人文字で描かれた創立90周年記念航空写真-2009年


母校の創立と同窓会名の由来

1919年(大正八年)、初代芹沢政衛校長のもと八幡中学は開校した。当時、八幡製鐵所の拡張から八幡市の人口が急増し、中学入学志願者も増加した。また八幡市在住の志願者が既設の東筑・小倉・小倉工業に通学する不便があったということも八幡市に中学を開設する要因になった。当初は尾倉小学校の一部を校舎に、翌年は天神小学校に移転し、大正10年に大蔵校舎新設へと母校が名実ともに開校の運びとなった。
同窓会は芹沢政衛初代校長の校訓の和歌二首から「誠鏡会」と称する。
「誠」は「ちよろづの教のもととまもれ人 誠ひとつのひとすじの道」から。
「鏡」は「朝夕に磨けとてこそ仰ぐなれ 心の鏡くもりなきまで」から。
私たち関東地区の同窓会は「関東誠鏡会」となる。その昔、私が初めて同窓会へ出席した時は驚いた。背中には「誠」の一字を丸で囲う揃いの紺の法被がズラリと入口で出迎えた光景は正に東映映画を目の当たりにするようだった。芹沢校長は幕末の兵学者で洋学の開拓者である江川太郎左衛門を尊敬されておられたそうで門人の佐久間象山や桂小五郎に教えていた「敬慎第一・実用専務」(慎みて、常に陰日向なく務め行うことを第一とせよ。実践を旨とし、人や物、適材を適所に一切を生かしきるようにせよ。)に感化されて校訓和歌を詠んだと言われている。江川太郎左衛門は伊豆韮山の代官で、当時最先端の溶鉱炉である反射炉を日本で最初に韮山に築いて近代日本への道を切り開くことになったことも芹沢校長には母校が現代の溶鉱炉の製鐵所のもとにあることから一層身近に感じていたことと推察される。
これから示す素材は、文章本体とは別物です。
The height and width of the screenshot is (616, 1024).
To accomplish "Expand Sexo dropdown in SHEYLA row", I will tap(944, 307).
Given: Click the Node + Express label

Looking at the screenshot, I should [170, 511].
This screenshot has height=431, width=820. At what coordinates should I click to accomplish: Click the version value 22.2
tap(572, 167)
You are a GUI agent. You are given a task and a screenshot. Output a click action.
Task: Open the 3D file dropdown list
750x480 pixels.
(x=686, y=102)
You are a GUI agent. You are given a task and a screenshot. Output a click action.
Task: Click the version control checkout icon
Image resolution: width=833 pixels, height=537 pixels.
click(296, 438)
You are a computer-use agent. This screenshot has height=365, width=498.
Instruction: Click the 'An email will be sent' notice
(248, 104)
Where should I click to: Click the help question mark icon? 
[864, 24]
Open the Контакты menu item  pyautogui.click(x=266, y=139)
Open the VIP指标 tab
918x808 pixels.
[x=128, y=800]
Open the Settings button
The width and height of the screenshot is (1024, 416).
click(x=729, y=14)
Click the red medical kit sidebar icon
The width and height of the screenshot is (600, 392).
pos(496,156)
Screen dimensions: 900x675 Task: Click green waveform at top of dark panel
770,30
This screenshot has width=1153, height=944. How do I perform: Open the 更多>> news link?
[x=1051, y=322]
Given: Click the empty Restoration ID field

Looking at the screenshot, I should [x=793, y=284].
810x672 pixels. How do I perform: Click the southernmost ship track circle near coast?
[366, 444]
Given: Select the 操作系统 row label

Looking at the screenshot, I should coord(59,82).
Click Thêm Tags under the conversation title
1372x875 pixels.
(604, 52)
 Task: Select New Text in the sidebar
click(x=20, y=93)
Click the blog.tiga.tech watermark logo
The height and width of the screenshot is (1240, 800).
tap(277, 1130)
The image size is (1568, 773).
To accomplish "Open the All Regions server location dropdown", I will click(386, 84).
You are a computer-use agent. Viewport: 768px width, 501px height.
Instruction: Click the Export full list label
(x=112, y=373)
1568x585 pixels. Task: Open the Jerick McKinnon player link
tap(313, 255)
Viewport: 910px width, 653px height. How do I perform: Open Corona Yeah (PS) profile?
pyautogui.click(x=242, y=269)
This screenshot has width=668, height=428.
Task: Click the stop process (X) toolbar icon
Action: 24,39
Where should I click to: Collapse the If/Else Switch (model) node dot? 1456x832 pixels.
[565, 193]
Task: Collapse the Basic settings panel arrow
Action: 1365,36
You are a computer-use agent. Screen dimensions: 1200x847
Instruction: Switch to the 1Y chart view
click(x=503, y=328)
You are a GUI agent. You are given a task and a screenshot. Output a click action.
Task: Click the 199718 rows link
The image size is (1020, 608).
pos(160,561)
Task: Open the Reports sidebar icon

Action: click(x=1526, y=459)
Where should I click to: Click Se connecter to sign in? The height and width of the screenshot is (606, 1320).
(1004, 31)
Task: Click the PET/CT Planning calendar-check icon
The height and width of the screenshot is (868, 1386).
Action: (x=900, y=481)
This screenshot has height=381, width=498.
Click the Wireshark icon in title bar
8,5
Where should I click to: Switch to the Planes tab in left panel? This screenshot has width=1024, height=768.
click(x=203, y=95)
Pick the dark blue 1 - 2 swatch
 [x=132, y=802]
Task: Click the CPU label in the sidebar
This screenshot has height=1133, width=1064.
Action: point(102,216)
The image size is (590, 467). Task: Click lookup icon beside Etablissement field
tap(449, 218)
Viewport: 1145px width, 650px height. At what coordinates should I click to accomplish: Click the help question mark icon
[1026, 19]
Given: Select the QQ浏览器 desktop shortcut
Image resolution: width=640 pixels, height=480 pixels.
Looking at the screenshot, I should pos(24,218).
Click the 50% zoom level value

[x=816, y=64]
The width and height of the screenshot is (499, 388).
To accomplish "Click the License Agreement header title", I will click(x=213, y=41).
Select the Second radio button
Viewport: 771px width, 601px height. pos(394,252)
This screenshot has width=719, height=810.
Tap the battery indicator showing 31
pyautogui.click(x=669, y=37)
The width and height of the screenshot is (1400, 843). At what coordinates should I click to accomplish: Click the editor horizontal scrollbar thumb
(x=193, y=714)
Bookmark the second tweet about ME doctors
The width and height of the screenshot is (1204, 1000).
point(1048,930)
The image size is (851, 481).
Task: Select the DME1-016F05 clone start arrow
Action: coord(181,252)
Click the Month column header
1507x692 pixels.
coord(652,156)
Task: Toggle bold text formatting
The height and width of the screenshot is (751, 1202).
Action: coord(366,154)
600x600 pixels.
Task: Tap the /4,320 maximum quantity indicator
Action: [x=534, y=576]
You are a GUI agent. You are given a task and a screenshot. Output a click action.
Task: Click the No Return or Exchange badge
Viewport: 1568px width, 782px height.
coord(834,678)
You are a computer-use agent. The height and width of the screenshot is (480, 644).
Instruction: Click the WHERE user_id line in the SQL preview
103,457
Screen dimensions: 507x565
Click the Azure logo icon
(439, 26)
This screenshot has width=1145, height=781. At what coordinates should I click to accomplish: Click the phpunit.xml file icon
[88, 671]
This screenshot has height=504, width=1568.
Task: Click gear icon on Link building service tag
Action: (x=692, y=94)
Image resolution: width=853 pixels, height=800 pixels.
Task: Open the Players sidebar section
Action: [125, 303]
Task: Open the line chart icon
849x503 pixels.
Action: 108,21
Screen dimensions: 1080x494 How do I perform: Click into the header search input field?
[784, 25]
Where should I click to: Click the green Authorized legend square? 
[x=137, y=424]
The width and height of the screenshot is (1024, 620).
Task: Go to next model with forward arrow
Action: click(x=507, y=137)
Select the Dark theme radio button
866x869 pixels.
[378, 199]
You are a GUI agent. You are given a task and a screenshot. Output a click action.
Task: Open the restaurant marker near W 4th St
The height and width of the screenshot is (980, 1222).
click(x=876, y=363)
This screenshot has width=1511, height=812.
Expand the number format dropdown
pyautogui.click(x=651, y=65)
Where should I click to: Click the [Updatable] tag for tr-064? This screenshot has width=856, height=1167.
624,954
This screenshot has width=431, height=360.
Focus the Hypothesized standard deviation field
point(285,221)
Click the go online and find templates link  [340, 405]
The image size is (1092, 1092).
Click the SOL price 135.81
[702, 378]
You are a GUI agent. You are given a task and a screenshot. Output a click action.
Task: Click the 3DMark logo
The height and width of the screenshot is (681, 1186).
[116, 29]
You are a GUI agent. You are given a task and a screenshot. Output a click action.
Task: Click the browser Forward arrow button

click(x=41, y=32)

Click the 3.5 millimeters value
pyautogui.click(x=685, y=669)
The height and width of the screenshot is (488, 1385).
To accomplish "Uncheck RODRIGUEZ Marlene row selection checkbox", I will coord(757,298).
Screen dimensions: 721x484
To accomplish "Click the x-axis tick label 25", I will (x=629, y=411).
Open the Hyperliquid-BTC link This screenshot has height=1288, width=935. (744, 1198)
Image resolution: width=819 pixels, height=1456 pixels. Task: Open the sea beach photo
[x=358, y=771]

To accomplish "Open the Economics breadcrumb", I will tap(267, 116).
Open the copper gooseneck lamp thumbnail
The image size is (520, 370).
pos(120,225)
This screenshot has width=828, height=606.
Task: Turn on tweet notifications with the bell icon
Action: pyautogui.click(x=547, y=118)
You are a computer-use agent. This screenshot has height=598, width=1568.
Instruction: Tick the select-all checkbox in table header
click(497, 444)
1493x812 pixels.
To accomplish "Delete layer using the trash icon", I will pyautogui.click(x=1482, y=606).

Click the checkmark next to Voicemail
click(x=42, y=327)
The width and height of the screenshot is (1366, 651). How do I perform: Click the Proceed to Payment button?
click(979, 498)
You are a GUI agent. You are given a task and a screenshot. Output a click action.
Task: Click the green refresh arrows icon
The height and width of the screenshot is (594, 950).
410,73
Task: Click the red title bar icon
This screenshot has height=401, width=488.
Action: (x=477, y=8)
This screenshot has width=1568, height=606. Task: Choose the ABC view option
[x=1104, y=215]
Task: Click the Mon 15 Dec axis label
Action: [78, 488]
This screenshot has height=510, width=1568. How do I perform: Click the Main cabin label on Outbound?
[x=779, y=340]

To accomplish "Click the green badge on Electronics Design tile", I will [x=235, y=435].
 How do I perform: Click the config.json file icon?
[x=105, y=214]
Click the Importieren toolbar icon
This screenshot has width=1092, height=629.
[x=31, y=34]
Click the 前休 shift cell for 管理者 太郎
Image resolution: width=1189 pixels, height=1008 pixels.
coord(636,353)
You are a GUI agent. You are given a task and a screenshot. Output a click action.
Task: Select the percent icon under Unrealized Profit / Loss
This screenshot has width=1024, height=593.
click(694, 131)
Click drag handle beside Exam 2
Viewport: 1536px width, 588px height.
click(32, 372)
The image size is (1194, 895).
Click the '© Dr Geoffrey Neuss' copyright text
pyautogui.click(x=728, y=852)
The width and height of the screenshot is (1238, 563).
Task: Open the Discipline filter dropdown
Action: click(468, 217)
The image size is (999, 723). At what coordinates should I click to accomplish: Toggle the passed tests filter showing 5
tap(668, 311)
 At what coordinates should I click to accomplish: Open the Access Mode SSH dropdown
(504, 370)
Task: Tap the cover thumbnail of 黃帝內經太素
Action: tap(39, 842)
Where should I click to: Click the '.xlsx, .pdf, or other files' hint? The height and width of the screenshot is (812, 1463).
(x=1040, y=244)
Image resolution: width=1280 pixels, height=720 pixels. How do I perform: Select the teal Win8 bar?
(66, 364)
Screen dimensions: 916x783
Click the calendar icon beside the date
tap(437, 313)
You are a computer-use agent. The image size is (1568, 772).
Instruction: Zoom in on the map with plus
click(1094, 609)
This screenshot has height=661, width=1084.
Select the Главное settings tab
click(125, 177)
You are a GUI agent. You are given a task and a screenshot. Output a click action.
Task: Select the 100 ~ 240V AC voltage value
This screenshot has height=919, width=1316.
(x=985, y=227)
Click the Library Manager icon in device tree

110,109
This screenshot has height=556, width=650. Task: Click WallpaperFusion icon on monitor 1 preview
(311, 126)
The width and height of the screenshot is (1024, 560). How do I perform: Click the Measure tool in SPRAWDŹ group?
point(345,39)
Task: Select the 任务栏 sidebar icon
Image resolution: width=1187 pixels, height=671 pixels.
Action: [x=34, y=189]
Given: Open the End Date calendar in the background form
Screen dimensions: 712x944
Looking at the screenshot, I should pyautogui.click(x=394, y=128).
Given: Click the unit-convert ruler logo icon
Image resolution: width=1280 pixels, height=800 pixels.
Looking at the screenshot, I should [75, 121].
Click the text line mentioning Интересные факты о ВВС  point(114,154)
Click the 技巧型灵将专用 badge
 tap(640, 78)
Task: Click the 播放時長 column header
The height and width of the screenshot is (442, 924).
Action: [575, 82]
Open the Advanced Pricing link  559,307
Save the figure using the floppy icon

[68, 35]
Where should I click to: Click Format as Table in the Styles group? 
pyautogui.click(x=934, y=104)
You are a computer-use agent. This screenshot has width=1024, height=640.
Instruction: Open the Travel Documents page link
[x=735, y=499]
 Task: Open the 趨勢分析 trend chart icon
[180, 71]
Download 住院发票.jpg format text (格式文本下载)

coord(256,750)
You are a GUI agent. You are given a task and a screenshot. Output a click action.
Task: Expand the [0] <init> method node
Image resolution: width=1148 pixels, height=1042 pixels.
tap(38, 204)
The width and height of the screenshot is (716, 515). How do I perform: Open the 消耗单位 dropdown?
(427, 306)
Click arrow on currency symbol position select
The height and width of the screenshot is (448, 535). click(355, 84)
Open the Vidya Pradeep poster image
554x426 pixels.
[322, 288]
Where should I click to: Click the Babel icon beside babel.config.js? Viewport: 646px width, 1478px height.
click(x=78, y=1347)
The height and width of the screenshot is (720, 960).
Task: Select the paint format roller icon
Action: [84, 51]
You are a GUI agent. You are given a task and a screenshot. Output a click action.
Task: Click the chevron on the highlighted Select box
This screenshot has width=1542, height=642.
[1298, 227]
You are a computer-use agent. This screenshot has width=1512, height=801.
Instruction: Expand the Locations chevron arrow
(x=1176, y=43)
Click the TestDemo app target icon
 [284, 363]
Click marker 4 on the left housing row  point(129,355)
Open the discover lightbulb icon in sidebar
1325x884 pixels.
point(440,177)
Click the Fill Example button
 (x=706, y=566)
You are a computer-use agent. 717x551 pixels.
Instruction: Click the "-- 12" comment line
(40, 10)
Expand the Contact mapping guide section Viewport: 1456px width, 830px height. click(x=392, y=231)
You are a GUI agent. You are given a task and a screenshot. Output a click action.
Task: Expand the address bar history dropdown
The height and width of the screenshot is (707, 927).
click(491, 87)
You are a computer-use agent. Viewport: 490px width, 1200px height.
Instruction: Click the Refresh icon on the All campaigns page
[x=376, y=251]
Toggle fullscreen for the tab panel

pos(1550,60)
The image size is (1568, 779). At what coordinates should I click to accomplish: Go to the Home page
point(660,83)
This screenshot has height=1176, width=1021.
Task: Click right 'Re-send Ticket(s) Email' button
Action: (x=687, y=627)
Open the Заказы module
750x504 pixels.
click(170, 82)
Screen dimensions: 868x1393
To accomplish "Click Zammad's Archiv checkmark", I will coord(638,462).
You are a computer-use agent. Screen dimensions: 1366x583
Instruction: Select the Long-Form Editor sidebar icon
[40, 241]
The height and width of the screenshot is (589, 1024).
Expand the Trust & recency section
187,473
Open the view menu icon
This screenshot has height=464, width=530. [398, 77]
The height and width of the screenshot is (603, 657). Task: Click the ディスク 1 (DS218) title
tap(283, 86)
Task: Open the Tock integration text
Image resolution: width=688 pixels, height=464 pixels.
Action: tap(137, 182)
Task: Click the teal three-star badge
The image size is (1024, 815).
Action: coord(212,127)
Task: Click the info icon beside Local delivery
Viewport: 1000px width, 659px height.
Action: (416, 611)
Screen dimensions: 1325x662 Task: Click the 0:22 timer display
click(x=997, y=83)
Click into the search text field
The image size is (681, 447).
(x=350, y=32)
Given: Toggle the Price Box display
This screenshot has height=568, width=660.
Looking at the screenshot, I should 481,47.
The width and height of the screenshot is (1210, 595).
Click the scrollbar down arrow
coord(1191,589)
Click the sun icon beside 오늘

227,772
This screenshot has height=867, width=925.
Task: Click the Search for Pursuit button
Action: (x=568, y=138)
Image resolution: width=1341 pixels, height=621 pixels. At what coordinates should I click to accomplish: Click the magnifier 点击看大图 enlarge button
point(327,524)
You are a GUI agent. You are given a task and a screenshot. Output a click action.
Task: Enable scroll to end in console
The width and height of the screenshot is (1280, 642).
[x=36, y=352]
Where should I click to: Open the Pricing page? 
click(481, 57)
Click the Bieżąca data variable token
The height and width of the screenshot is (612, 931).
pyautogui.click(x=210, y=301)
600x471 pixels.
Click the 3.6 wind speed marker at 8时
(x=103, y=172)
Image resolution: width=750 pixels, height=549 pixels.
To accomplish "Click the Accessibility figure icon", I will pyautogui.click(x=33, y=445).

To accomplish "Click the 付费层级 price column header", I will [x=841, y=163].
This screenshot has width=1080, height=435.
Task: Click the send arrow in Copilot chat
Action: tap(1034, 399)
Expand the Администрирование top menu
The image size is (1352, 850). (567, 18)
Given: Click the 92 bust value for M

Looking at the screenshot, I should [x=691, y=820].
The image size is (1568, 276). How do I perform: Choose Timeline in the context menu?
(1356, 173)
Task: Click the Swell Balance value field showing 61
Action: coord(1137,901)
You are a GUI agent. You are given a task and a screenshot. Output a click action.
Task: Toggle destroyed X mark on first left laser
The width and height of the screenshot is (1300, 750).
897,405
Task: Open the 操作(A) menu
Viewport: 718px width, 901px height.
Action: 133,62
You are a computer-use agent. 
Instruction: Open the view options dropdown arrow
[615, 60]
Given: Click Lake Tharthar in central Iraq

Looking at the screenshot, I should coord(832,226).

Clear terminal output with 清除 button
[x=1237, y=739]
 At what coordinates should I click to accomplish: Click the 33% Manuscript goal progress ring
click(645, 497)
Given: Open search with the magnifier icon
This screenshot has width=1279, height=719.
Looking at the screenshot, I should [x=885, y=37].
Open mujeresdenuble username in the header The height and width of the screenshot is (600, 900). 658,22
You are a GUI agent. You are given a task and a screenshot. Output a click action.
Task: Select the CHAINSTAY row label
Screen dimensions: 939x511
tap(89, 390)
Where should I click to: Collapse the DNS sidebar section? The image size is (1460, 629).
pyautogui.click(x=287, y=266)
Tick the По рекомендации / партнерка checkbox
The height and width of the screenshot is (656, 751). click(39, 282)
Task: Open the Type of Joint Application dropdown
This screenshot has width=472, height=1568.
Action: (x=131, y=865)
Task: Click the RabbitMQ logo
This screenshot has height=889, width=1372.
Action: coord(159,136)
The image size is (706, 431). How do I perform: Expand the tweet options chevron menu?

更には後年、八幡高校が唯一の高校野球全国大会へ出場の折、優勝目指して驀進していたのを韮山高校(その春の優勝校)に阻まれたのも何かの縁であったろうか。
八幡製鐵所の発展とともに生徒数も増えていった八幡中学も他校と同様に戦争時代に突入し、戦時色濃いものとなったが昭和15年には不世出の横綱・双葉山関が相撲部に指導に来た写真が残されている。昭和20年、22回生の卒業写真に写る校舎はカモフラージュのための迷彩色に塗られ、背後の皿倉山は高射砲陣地が置かれていたため、山は上半分、写真から削られて無くなっていた。どこの高校も同じような戦争体験であったと推察されるのでこれ以上の記述は省くこととする。

戦後の大蔵校舎

大蔵校舎時代の母校の特筆すべきことは昭和25年の第三回選抜高等学校野球大会に母校野球部は熊本工業高校とともに九州代表として栄えある甲子園出場を果たしたことである。
松永怜一三塁手(法大)・渡辺雅人投手(法大)・森下整鎮遊撃手(南海・中日・近鉄コーチ)を擁した母校チームは優勝候補として準々決勝へ順当に駒を進める。対韮山高校戦も中盤まで5点を取り楽勝かと思われたが中盤からの降雨は最終回には大雨となり、渡辺投手は球が滑り、内野は水浸しとなってエラーを誘った。当時の毎日新聞の見出しに「粘りの大逆転、韮山」優勝候補・八幡に“雨の九回裏”と無念の敗退であった。試合終了の両チームの挨拶時に松永主将は韮山・鈴木主将に手をさしのべ、「がんばってくれ」。この情景を見ていた南部忠平氏(元毎日新聞運動部長・オリンピック三段跳び金メダリスト)は感激し、母校の校長へ長文の電報を送った。「雨中の熱戦で、負けても松永主将の態度は立派だった。」と、この電報は全校生徒の前で読み上げられた。
夏の甲子園連覇を果たした小倉高校・福嶋一雄投手は三年生の時、球場を後にする時にグラウンドの砂を持ち帰り、今もその伝統は引き継がれている。松永怜一先輩が示したスポーツマンシップの握手も今や両チーム全員が相寄っての握手として甲子園の爽やかな名物となっている。そのお二人が相前後して野球殿堂入りを果たされたのはOBならずとも、地元としても嬉しいニュースであった。
松永先輩はロスオリンピックでは野球監督として金メダルを受賞し、2008年開催の北京オリンピックの日本選手団長としてIOCでも活躍されている。
ただ悲しいかな、その後、母校の甲子園出場は卒業生の夢となっている。(続く)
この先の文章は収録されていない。